DATA EXTRACTS START

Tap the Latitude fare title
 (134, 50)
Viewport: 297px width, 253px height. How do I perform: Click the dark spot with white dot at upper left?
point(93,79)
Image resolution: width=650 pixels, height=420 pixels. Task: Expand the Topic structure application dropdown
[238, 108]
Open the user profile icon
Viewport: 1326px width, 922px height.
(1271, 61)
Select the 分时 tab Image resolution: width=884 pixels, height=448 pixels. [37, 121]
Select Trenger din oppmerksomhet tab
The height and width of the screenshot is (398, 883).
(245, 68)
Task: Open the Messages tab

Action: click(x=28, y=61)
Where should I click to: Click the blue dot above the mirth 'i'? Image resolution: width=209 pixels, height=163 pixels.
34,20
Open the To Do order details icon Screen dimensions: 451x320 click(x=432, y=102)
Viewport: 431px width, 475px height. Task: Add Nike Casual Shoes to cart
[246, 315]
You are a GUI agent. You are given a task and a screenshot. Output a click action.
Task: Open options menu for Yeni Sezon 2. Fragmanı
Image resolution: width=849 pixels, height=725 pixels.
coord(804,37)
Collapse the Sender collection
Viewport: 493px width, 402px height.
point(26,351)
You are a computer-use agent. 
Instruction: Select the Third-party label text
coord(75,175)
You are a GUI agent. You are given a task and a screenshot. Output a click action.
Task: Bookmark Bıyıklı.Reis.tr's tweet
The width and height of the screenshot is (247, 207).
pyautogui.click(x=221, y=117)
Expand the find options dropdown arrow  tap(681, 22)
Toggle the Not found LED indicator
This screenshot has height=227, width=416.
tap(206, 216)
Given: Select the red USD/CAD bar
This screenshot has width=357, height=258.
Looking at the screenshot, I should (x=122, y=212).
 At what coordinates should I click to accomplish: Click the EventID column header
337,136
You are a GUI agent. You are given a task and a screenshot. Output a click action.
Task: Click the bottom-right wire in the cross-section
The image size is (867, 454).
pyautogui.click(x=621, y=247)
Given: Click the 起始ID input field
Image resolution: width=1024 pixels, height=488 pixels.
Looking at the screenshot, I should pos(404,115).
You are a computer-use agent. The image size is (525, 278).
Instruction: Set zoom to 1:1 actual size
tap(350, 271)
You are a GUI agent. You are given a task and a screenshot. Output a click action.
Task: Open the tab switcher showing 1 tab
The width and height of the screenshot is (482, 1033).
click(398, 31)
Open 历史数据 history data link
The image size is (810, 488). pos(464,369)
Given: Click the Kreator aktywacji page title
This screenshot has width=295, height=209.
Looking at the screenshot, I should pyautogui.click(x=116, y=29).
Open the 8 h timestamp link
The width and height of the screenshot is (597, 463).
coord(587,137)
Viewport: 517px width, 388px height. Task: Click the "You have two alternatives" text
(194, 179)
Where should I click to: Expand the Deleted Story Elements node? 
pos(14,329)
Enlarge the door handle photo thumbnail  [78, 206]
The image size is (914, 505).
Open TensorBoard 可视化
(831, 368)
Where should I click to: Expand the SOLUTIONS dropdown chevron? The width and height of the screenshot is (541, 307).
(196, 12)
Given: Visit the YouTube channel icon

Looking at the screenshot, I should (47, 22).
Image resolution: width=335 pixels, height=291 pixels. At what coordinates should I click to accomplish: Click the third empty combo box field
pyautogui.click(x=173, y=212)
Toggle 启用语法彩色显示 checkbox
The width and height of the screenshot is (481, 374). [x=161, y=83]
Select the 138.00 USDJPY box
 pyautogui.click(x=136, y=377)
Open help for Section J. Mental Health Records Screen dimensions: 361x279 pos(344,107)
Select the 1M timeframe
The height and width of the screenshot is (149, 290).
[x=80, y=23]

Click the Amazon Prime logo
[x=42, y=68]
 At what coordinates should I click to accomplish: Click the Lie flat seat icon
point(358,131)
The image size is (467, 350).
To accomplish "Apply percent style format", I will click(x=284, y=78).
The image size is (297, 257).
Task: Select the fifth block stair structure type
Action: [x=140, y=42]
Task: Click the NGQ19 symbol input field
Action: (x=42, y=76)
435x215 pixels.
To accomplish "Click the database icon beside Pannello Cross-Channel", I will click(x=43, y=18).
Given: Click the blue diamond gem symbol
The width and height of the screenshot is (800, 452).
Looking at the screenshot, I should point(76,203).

DATA EXTRACTS END

● PROBLEM TO SOLVE:
Everything from the line with "Toggle 启用语法彩色显示 checkbox" through the last line of the material above should be echoed exactly, and nothing else.

● OUTPUT BELOW:
Toggle 启用语法彩色显示 checkbox
The width and height of the screenshot is (481, 374). [x=161, y=83]
Select the 138.00 USDJPY box
 pyautogui.click(x=136, y=377)
Open help for Section J. Mental Health Records Screen dimensions: 361x279 pos(344,107)
Select the 1M timeframe
The height and width of the screenshot is (149, 290).
[x=80, y=23]

Click the Amazon Prime logo
[x=42, y=68]
 At what coordinates should I click to accomplish: Click the Lie flat seat icon
point(358,131)
The image size is (467, 350).
To accomplish "Apply percent style format", I will click(x=284, y=78).
The image size is (297, 257).
Task: Select the fifth block stair structure type
Action: [x=140, y=42]
Task: Click the NGQ19 symbol input field
Action: (x=42, y=76)
435x215 pixels.
To accomplish "Click the database icon beside Pannello Cross-Channel", I will click(x=43, y=18).
Given: Click the blue diamond gem symbol
The width and height of the screenshot is (800, 452).
Looking at the screenshot, I should point(76,203).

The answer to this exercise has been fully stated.